BEGIN SOURCE EXTRACT
Video Transcript
The length of a rod 𝐴𝐵 is 111
centimeters, and its weight is 95 newtons, which is acting at its midpoint. The rod is resting horizontally on
two supports, where one of them is at end 𝐴 and the other is at a point 𝐶, which
is 30 centimeters away from 𝐵. A weight of 71 newtons is suspended
from the rod at a point that is nine centimeters away from 𝐵. Find the magnitude of weight 𝑤
that should be suspended from end 𝐵 so that the rod is about to rotate, and
determine the value of the pressure 𝑃 exerted on 𝐶 in that situation.
Let’s begin by drawing a free body
diagram showing this scenario. Here is our rod. Now, the downwards force of its
weight acts at its midpoint. So that’s 55.5 centimeters from
either end. Now, we also have this 71-newton
force. Now, that’s acting downwards at a
point nine centimeters away from 𝐵. We want to add a weight 𝑤 at point
𝐵. So we add that to the diagram and
two further forces. Those are the reaction force of the
support on the rod. We’ll call them 𝑅 sub 𝐴 and 𝑅
sub 𝐵, respectively.
Now, the rod is about to rotate, so
it’s essentially in limiting equilibrium. So we can say two things. Firstly, the sum of all the forces
acting on the body is zero. And secondly, the sum of the
moments is also equal to zero. So we’ll begin by considering the
sum of the forces. We’re going to take the direction
in which the reaction forces are acting as being positive.
And so this means that the
95-newton force, the 71-newton, and the weight force 𝑤 must be acting in the
opposite direction. And so we can therefore say that
the sum of the forces, which we know is equal to zero, is 𝑅 sub 𝐴 plus 𝑅 sub 𝐶
minus 95 minus 71 minus 𝑤 equals zero. And if we add 95 and 71 to both
sides of this equation, we get 𝑅 sub 𝐴 plus 𝑅 sub 𝐶 minus 𝑤 equals 166.
END SOURCE EXTRACT
BEGIN COLLECTED DATA
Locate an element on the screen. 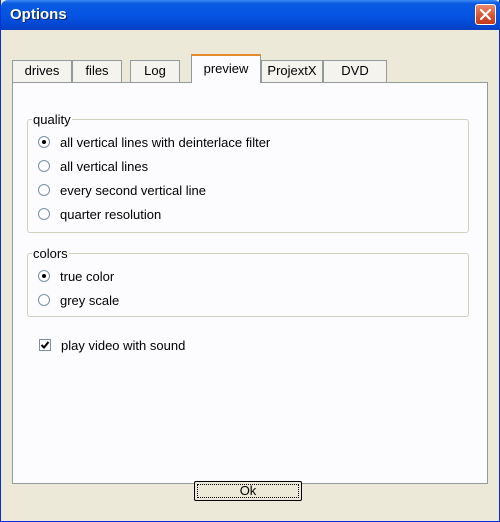 This screenshot has height=522, width=500. tab-log: Log is located at coordinates (155, 71).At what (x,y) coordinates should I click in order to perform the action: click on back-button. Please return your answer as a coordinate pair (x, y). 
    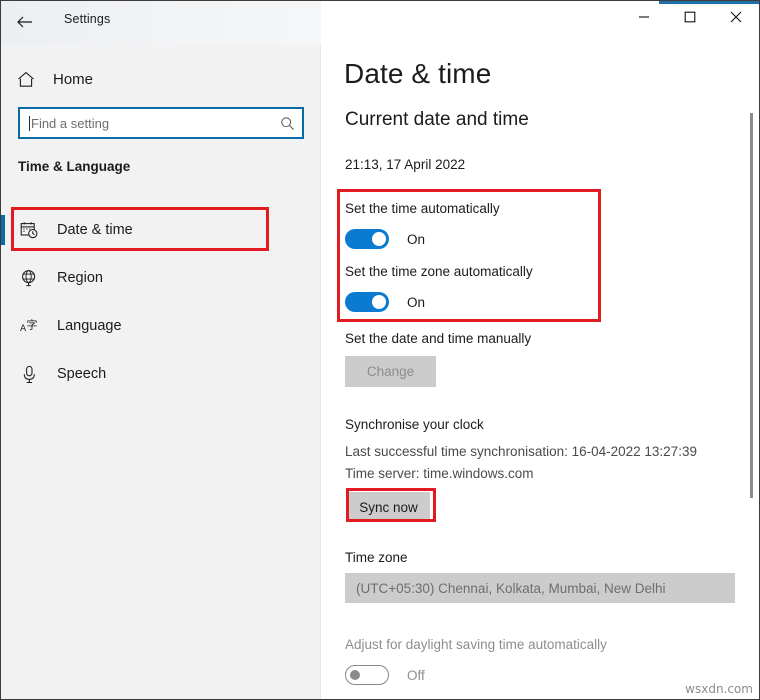
    Looking at the image, I should click on (25, 22).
END COLLECTED DATA
WHAT TO DO.
Write out word for word the part of the transcript that opens with the words containing "Let’s begin by" and closes with "sub 𝐵, respectively.". The data here is separate material and has no connection to the transcript.

SOLUTION BELOW.
Let’s begin by drawing a free body
diagram showing this scenario. Here is our rod. Now, the downwards force of its
weight acts at its midpoint. So that’s 55.5 centimeters from
either end. Now, we also have this 71-newton
force. Now, that’s acting downwards at a
point nine centimeters away from 𝐵. We want to add a weight 𝑤 at point
𝐵. So we add that to the diagram and
two further forces. Those are the reaction force of the
support on the rod. We’ll call them 𝑅 sub 𝐴 and 𝑅
sub 𝐵, respectively.